Train Large Transformers on Colab with DeepSpeed: ZeRO, FP16 & Gradient Checkpointing
Why DeepSpeed and ZeRO matter
Training transformer models at scale requires careful management of GPU memory and communication overhead. DeepSpeed’s ZeRO optimization, mixed-precision (FP16), gradient accumulation and CPU offloading combine to let you train larger models or use larger effective batch sizes on constrained hardware like Colab.
Setting up Colab and dependencies
Start by installing PyTorch with CUDA support, DeepSpeed and related libraries so the environment is ready for model creation and training. The tutorial includes an installation helper that installs torch, torchvision, torchaudio, deepspeed, transformers, datasets, accelerate and wandb.
import subprocess
import sys
import os
import json
import time
from pathlib import Path
def install_dependencies():
"""Install required packages for DeepSpeed in Colab"""

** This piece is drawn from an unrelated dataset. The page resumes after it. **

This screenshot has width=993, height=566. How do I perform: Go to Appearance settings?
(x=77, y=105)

print(" Installing DeepSpeed and dependencies...")
subprocess.check_call([
sys.executable, "-m", "pip", "install",
"torch", "torchvision", "torchaudio", "--index-url",
"https://download.pytorch.org/whl/cu118"
])
subprocess.check_call([sys.executable, "-m", "pip", "install", "deepspeed"])
subprocess.check_call([
sys.executable, "-m", "pip", "install",
"transformers", "datasets", "accelerate", "wandb"
])
print(" Installation complete!")
install_dependencies()
import torch
import torch.nn as nn
import torch.optim as optim
from torch.utils.data import DataLoader, Dataset
import deepspeed
from transformers import GPT2Config, GPT2LMHeadModel, GPT2Tokenizer
import numpy as np
from typing import Dict, Any
import argparse
Synthetic dataset for fast iteration
To test training flows without downloading large corpora we create a synthetic dataset that generates random token sequences. This is useful for debugging memory, throughput and correctness of training loops.

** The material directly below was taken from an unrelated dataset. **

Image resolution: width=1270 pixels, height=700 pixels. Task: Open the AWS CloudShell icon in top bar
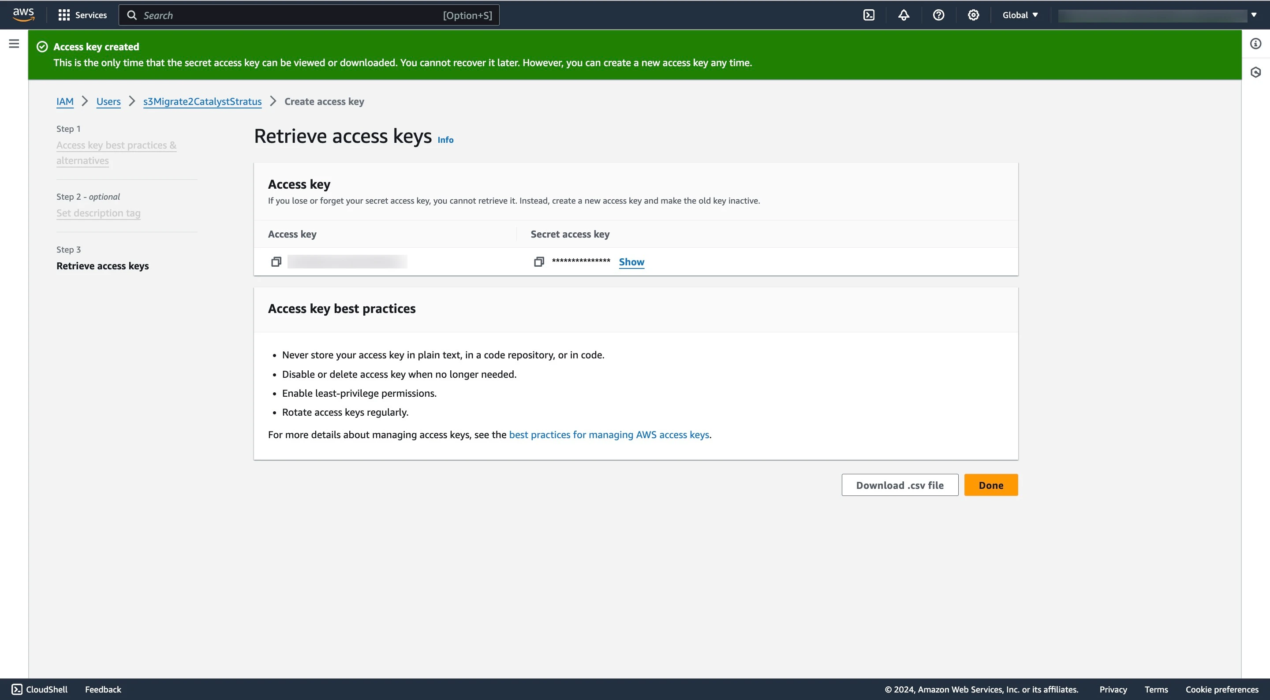click(869, 15)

class SyntheticTextDataset(Dataset):
"""Synthetic dataset for demonstration purposes"""
def __init__(self, size: int = 1000, seq_length: int = 512, vocab_size: int = 50257):
self.size = size
self.seq_length = seq_length
self.vocab_size = vocab_size
self.data = torch.randint(0, vocab_size, (size, seq_length))
def __len__(self):
return self.size
def __getitem__(self, idx):
return {
'input_ids': self.data[idx],
'labels': self.data[idx].clone()
}
Design of the advanced DeepSpeed trainer
The AdvancedDeepSpeedTrainer encapsulates model creation, DeepSpeed config generation, engine initialization, training step, checkpointing and an inference demo. The trainer shows how to set ZeRO stages, enable fp16 and tune optimizer and scheduler settings. The full implementation below is included unchanged so you can run it directly.
class AdvancedDeepSpeedTrainer:
"""Advanced DeepSpeed trainer with multiple optimization techniques"""

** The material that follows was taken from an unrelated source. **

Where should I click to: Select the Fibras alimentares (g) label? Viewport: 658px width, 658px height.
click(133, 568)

def __init__(self, model_config: Dict[str, Any], ds_config: Dict[str, Any]):
self.model_config = model_config
self.ds_config = ds_config
self.model = None
self.engine = None
self.tokenizer = None
def create_model(self):
"""Create a GPT-2 style model for demonstration"""
print(" Creating model...")
config = GPT2Config(
vocab_size=self.model_config['vocab_size'],
n_positions=self.model_config['seq_length'],
n_embd=self.model_config['hidden_size'],
n_layer=self.model_config['num_layers'],
n_head=self.model_config['num_heads'],
resid_pdrop=0.1,
embd_pdrop=0.1,
attn_pdrop=0.1,
)
self.model = GPT2LMHeadModel(config)
self.tokenizer = GPT2Tokenizer.from_pretrained('gpt2')
self.tokenizer.pad_token = self.tokenizer.eos_token
print(f" Model parameters: {sum(p.numel() for p in self.model.parameters()):,}")
return self.model
def create_deepspeed_config(self):
"""Create comprehensive DeepSpeed configuration"""
return {
"train_batch_size": self.ds_config['train_batch_size'],
"train_micro_batch_size_per_gpu": self.ds_config['micro_batch_size'],
"gradient_accumulation_steps": self.ds_config['gradient_accumulation_steps'],
"zero_optimization": {
"stage": self.ds_config['zero_stage'],
"allgather_partitions": True,
"allgather_bucket_size": 5e8,
"overlap_comm": True,
"reduce_scatter": True,
"reduce_bucket_size": 5e8,
"contiguous_gradients": True,
"cpu_offload": self.ds_config.get('cpu_offload', False)
},
"fp16": {
"enabled": True,
"loss_scale": 0,
"loss_scale_window": 1000,
"initial_scale_power": 16,
"hysteresis": 2,
"min_loss_scale": 1
},
"optimizer": {
"type": "AdamW",
"params": {
"lr": self.ds_config['learning_rate'],
"betas": [0.9, 0.999],
"eps": 1e-8,
"weight_decay": 0.01
}
},
"scheduler": {
"type": "WarmupLR",
"params": {
"warmup_min_lr": 0,
"warmup_max_lr": self.ds_config['learning_rate'],
"warmup_num_steps": 100
}
},
"gradient_clipping": 1.0,
"wall_clock_breakdown": True,
"memory_breakdown": True,
"tensorboard": {
"enabled": True,
"output_path": "./logs/",
"job_name": "deepspeed_advanced_tutorial"
}
}
def initialize_deepspeed(self):
"""Initialize DeepSpeed engine"""
print(" Initializing DeepSpeed...")
parser = argparse.ArgumentParser()
parser.add_argument('--local_rank', type=int, default=0)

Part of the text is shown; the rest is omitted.